In early December, natural gas production in the Permian has been averaging a record 14.2 Bcf/d, a gain of 1 Bcf/d in only six months. That rapid pace of growth is putting pressure on every aspect of midstream infrastructure — gas gathering systems, processing plants, and takeaway pipelines — and resulting in a variety of efforts aimed at ensuring there will be sufficient capacity in place to support the increasing gas volumes being produced. New gas-gathering mileage is being added, some new processing plants are being built, and at least a couple of new large-diameter pipelines from the Permian to the Gulf Coast are being considered. However, reflecting the midstream sector’s financial discipline, there’s also a big push to make fuller use of existing assets, in some cases by relocating processing plants, compressors, and other assets to where they are needed most. In today’s RBN blog, we discuss the latest gas-related infrastructure developments in the Permian’s Midland and Delaware basins.
As we said a few months ago in One Step Ahead, Permian natural gas production has roughly doubled in the past four years, spurring the build-out of billions of dollars in gas-related assets. These projects include innumerable miles of new gathering pipeline, more than new 50 gas processing plants, and a number of new takeaway pipelines, most recently the 2.1-Bcf/d Permian Highway Pipeline and the 2-Bcf/d Whistler Pipeline, which started up in January and July of this year, respectively.
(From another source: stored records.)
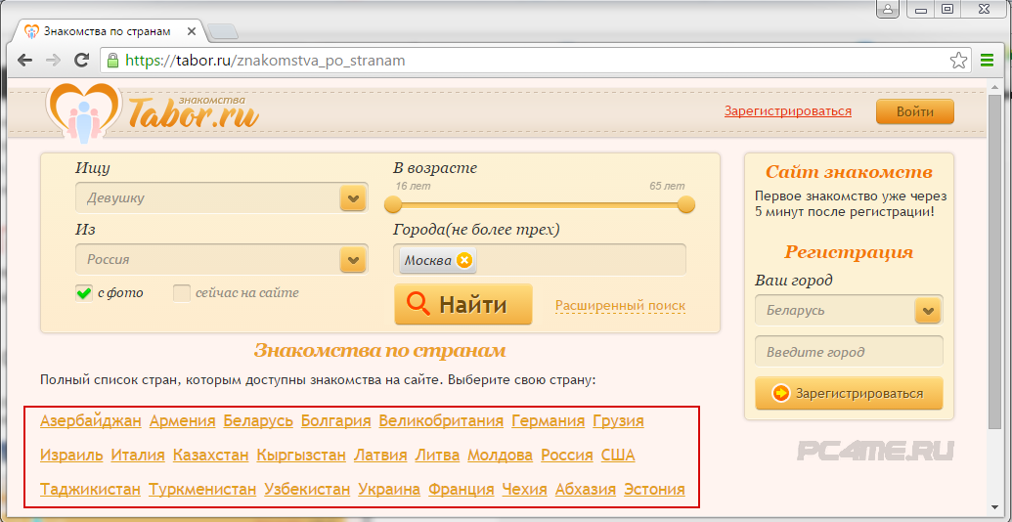Enable the "сейчас на сайте" checkbox
The image size is (1012, 522).
pyautogui.click(x=182, y=293)
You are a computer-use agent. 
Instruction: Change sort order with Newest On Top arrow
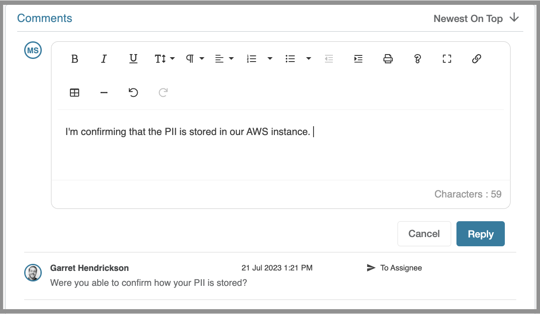[514, 18]
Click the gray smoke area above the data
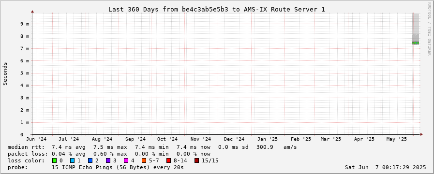Screen dimensions: 434x174 click(x=416, y=25)
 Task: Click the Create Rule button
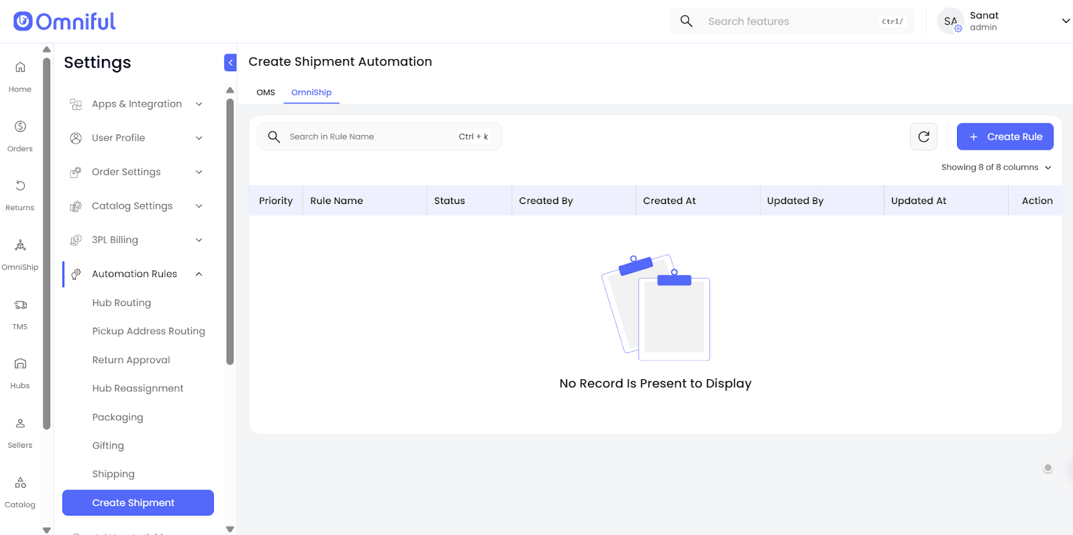[x=1005, y=137]
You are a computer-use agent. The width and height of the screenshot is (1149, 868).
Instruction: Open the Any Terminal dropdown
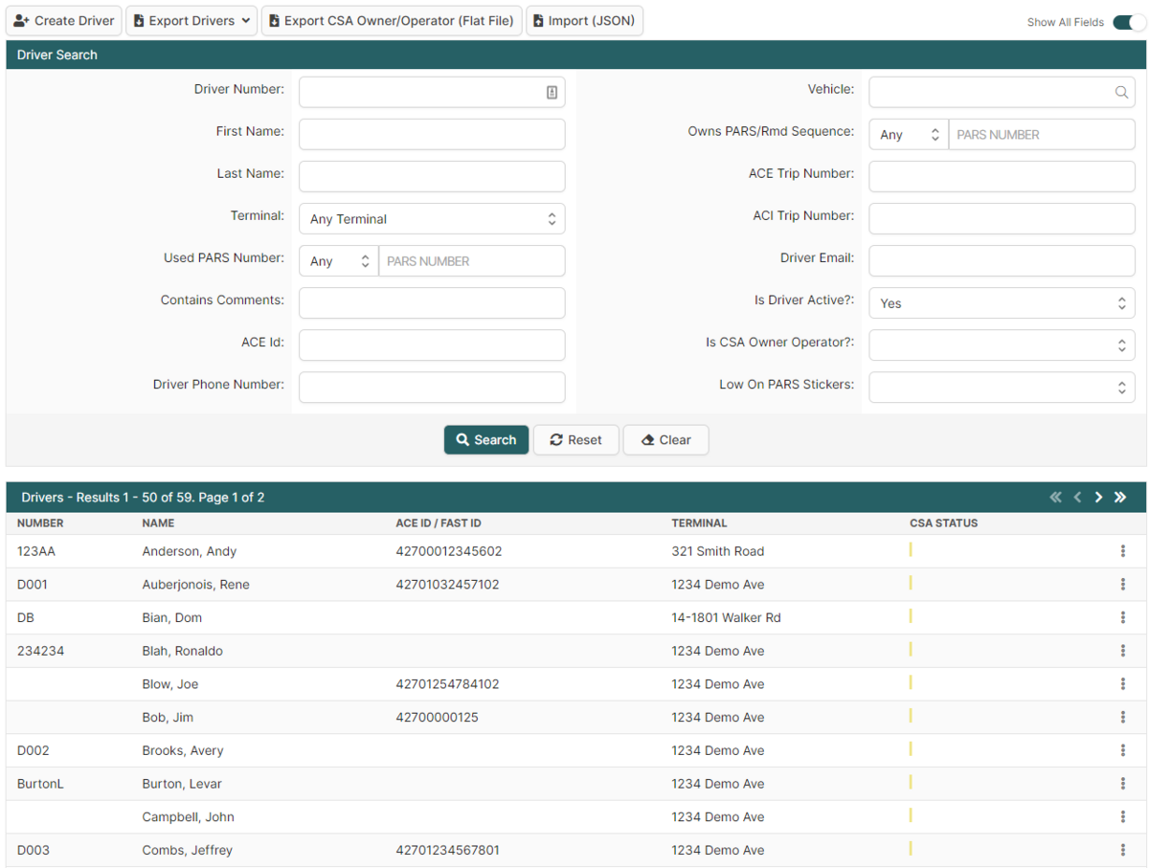coord(432,218)
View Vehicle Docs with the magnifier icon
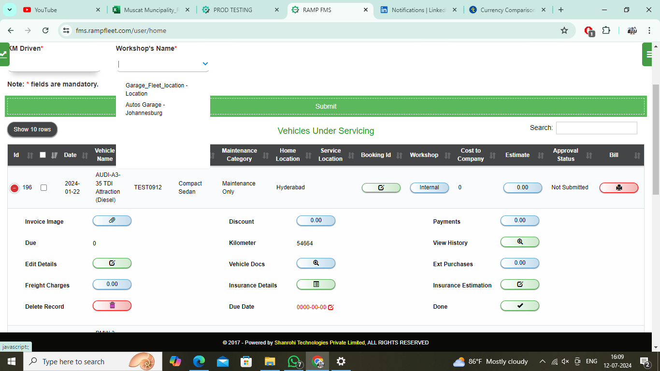 (316, 263)
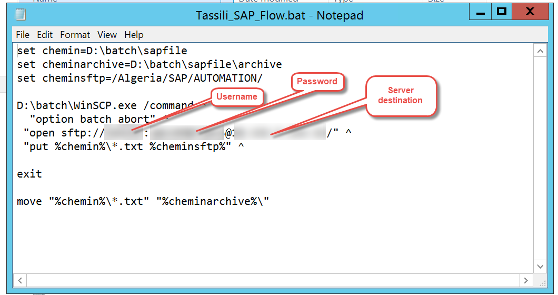
Task: Click the red Password callout label
Action: point(317,82)
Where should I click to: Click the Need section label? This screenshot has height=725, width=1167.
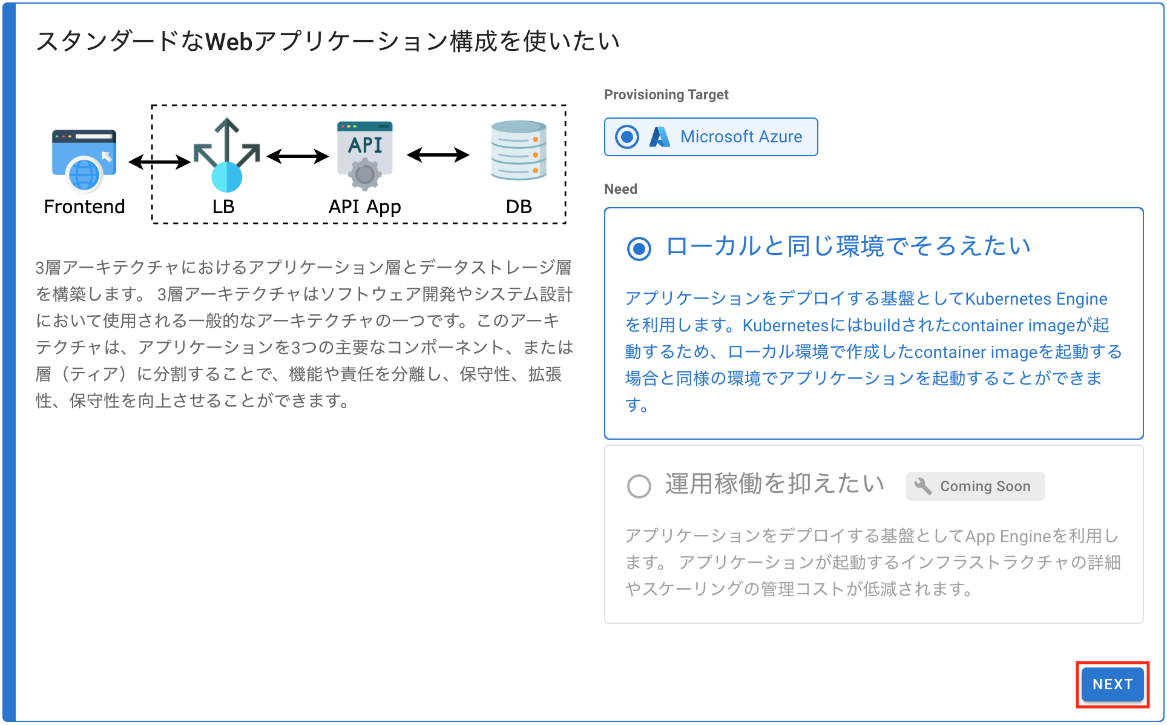pyautogui.click(x=620, y=189)
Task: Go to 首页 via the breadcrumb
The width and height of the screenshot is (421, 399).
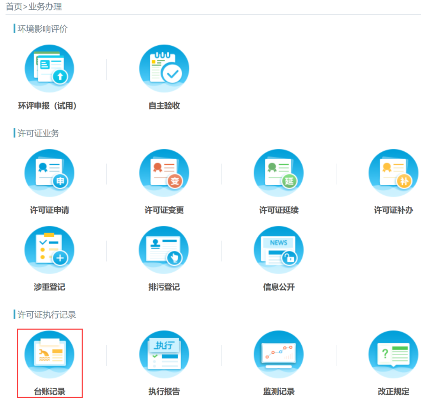Action: (x=12, y=6)
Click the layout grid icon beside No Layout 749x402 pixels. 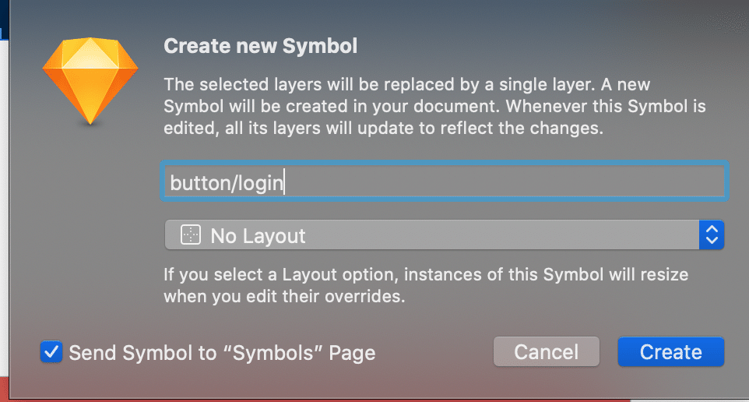pyautogui.click(x=190, y=235)
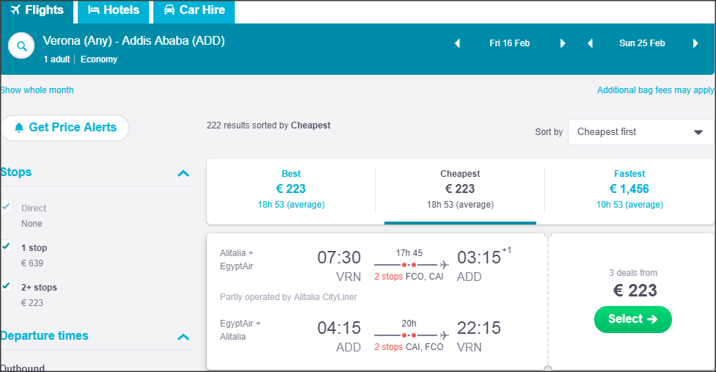Screen dimensions: 716x372
Task: Uncheck the 2+ stops filter
Action: point(7,286)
There also have been two pipeline additions within the Permian this fall. In October, Energy Transfer completed its Permian Bridge project, which involved the conversion of 55 miles of an existing 24-inch-diameter NGL pipeline between the Midland and Delaware basins to rich-gas service. Permian Bridge now enables 115 MMcf/d of associated gas with high NGL content to be transported from the Midland to underutilized processing plants in the Delaware. Energy Transfer noted during its November 3 earnings call that the pipeline’s capacity could easily be expanded to 200 MMcf/d. In mid-November, a 70/30 joint venture of Summit Midstream Partners and ExxonMobil’s XTO Energy started up its 1.35-Bcf/d Double E Pipeline, which runs 135 miles from the Eddy/Lea county line in New Mexico to the Waha gas hub in Pecos County, TX. Summit Midstream has said that pipeline will run near about 30 processing plants with a combined capacity of about 10 Bcf/d.